Chaos engineering is the discipline of intentionally injecting failures into production systems to discover weaknesses before they cause outages. The premise: distributed systems fail in unexpected ways, and the only way to know how a system behaves under failure is to test it. A well-designed chaos engineering practice transforms unknown unknowns (failures you don’t know can happen) into known knowns (failure modes you understand and have mitigated).
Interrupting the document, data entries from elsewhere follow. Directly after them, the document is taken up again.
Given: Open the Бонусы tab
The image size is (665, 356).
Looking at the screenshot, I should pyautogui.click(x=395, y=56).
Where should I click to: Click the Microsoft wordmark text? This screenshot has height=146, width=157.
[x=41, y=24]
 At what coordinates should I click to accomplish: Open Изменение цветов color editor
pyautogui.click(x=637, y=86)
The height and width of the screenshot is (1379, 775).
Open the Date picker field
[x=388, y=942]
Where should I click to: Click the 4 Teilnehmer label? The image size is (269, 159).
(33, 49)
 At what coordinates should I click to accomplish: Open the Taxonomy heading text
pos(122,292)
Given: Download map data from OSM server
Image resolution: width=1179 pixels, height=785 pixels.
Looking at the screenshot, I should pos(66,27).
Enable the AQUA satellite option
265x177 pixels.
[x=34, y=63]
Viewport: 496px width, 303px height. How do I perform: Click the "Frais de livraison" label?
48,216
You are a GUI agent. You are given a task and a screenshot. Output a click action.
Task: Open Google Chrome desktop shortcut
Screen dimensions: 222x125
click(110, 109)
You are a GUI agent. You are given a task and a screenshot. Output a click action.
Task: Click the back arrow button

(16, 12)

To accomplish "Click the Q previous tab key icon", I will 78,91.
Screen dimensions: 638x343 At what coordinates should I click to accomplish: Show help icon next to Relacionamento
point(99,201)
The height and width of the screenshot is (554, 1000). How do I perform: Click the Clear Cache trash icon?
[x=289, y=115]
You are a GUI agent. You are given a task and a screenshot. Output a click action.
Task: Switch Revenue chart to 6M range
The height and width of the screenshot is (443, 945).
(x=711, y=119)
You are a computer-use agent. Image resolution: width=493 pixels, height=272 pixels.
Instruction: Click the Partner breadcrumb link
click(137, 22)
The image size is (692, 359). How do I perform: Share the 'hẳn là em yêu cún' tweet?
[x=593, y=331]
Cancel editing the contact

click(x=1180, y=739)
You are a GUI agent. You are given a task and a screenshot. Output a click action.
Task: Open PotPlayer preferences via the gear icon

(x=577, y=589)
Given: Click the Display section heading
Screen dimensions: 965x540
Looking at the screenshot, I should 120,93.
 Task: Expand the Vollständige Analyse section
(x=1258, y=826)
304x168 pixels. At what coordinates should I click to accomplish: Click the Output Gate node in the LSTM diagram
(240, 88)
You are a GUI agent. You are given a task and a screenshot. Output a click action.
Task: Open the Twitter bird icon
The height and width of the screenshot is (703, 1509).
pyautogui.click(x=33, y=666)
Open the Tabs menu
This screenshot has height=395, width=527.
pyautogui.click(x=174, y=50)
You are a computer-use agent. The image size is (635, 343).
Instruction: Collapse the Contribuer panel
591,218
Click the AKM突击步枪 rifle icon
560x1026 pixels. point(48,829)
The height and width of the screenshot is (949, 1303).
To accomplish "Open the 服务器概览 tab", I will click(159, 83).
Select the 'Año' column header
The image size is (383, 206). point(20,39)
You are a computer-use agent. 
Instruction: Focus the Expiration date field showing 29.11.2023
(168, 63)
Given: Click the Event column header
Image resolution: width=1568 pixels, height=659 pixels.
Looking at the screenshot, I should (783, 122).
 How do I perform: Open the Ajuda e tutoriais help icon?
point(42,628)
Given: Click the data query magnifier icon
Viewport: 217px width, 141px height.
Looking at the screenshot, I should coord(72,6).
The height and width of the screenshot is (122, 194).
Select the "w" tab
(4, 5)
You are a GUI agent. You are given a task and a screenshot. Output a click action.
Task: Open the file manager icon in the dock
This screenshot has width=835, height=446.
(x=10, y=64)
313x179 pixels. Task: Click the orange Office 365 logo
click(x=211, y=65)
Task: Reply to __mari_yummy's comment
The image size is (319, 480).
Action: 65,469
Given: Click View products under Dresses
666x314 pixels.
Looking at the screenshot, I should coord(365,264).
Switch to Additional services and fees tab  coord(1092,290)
The Chaos Engineering Hypothesis
Every chaos experiment starts with a hypothesis: “We believe that the payment service will continue to process orders even if the inventory service is unavailable, because we have implemented a circuit breaker and graceful degradation.” The experiment either validates the hypothesis (the system behaved as expected) or falsifies it (a new weakness is discovered). Chaos engineering is not random destruction — it is controlled scientific experimentation.
Experiment Design
Define Steady State
Before introducing chaos, define what “normal” looks like: p99 latency < 200ms, error rate 99.5%. These are the metrics you will monitor during the experiment. If the experiment causes steady state to deviate beyond acceptable bounds, the abort condition triggers and chaos injection stops. Steady state metrics come from your monitoring system — if you don’t have reliable metrics, run chaos engineering last (fix observability first).
Failure Injection Methods
Network failures: packet loss, latency injection, network partition between specific services. Tools: tc (Linux traffic control), Toxiproxy (proxy that adds configurable network conditions), AWS Fault Injection Simulator.
Process failures: kill a process, crash a container, trigger OOM. Kubernetes: delete pods randomly (Chaos Monkey, Chaos Mesh). Simulate: unavailable service instances during rolling deployments.
Resource exhaustion: CPU spike (CPU-burn), memory pressure (memory-hog), disk full, file descriptor exhaustion. Identifies services that fail ungracefully under resource pressure.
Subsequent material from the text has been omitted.